I think aesthetics of code are important because really what aesthetics are is evidence that whoever wrote that piece of code put deep thought into every aspect of it. On the blockchain where mistakes are costly, it’s more important than ever for developers to generate as much evidence as possible that their code is correct, secure, and efficient. Aesthetics emerge as a natural product of those lines of thinking.

Aesthetic code is defined by more than just aligning comments, it’s seeing that hot paths are properly optimized and well documented, it’s well thought out function names and contract interactions that make it as easy as possible to understand how a system works, it’s leveraging rigorous fuzz testing and symbolic execution to eliminate unnecessary checks and foster a deeper understanding of a contract’s invariants in the process, etc. We write aesthetic code when we want to write robust code, which in the world of smart contracts is pretty much always. My passion for writing this kind of overly thought-out code began long before crypto, just as a means to dig as deep as possible in whatever domain I was exploring. In other areas like web development where the top priority is just shipping an experience to the user as fast as possible, focusing on aesthetics can be a detriment, but in a field like blockchain where dollars are on the line, it’s almost a necessity.

This might sound a bit trite, but what is your well-considered advice to aspiring Solidity developers and EVM learners? What did you find most useful in your journey?

Off the bat it’s important to recognize that Solidity is really quite a simple language, and the EVM is an incredibly simple VM. I think it just may appear harder to break into for some because of the lack of resources around it compared to more mature and well adopted technologies like Java and the JVM. Use this to your advantage. Once you overcome that initial hump of getting your bearings on Solidity and the EVM, you can make a huge impact on this industry by being the person to document the dark parts of the ecosystem, and you’ll learn a ton in the process.

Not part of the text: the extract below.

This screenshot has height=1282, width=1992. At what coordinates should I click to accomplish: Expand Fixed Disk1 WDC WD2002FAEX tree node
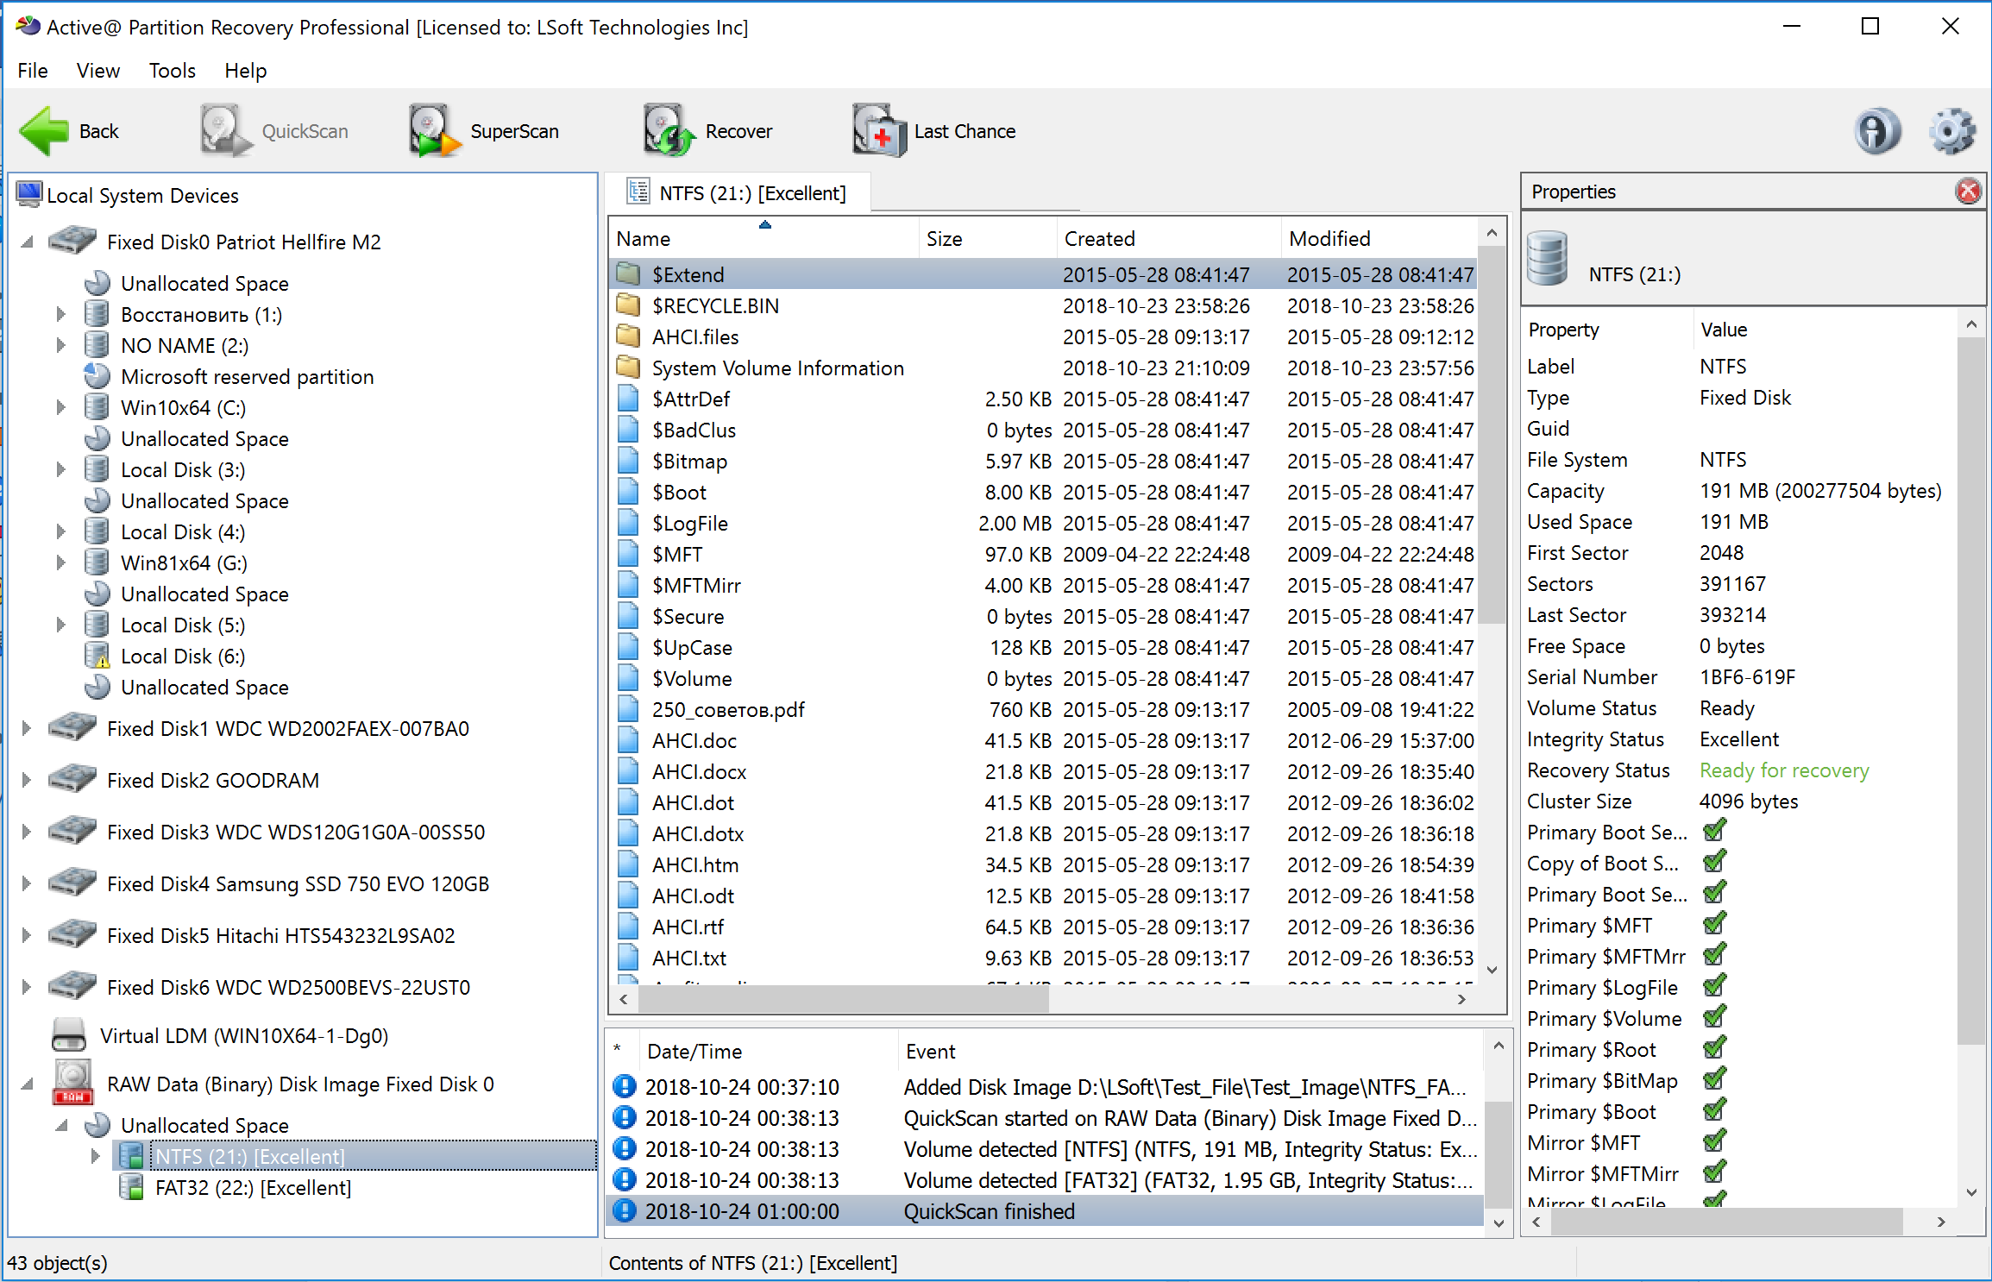27,728
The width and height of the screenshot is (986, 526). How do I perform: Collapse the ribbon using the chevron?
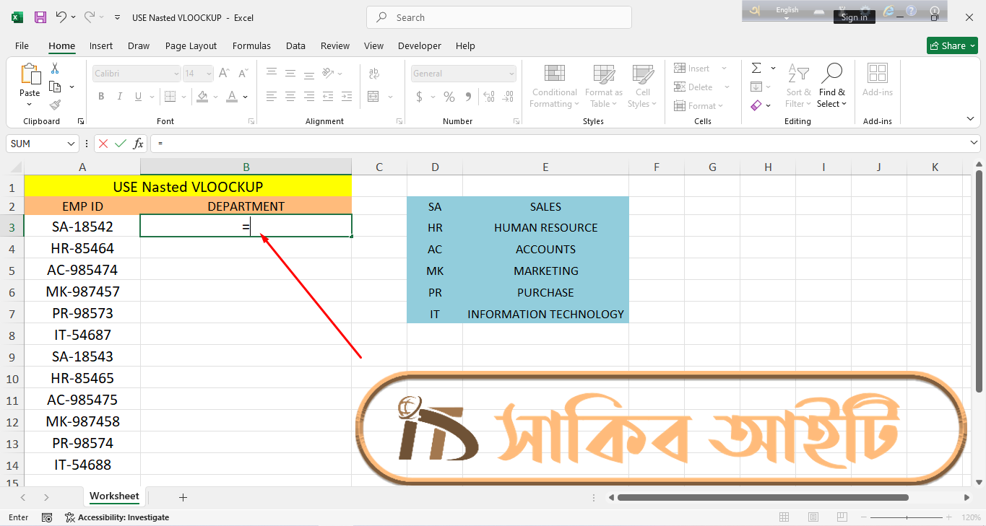970,119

For me that was tweeting out interesting things I learned and publishing what I was learning about security in the Solcurity Github repo, and rebuilding common smart contract libraries from scratch with a focus on aesthetics and efficiency in Solmate.

The Department of Defense approaches you and demands that you assist in optimizing surface-to-air missile flight paths, or else they’ll tell your parents that you [REDACTED] that one time. How do you solve this ethical dilemma, if it even is one?

I’d tell the Department of Defense they need to wait their turn at the back of the line because I’m already busy helping these aliens optimize their UFO flight paths. Anyways I’m sure whatever [REDACTED] is does not compare to the threat of revealing to the public that the DoD does not possess any personnel more qualified than a random high school EVM nerd to optimize their surface-to-air missiles — not a good look.

Final question: why haven’t you reported any big bugs yet?

Most of the bugs I find are of my own creation. Unlike Paradigm’s resident omnipotent cyborg samczsun and our amazing research intern Riley Holterhus, I’m much better at spawning bugs than killing them.

Final, final question: if you received a $10 million dollar bounty, what would you do with the money?

After copping a pair of the Chicago Reimagined Jordan 1s when they come out, probably donate it. I won’t lie, it’d be more fun to hand it out on the street face to face, but donations to organizations that specialize in charity, welfare, etc would have a much larger impact thanks to economies of scale, which is what really matters.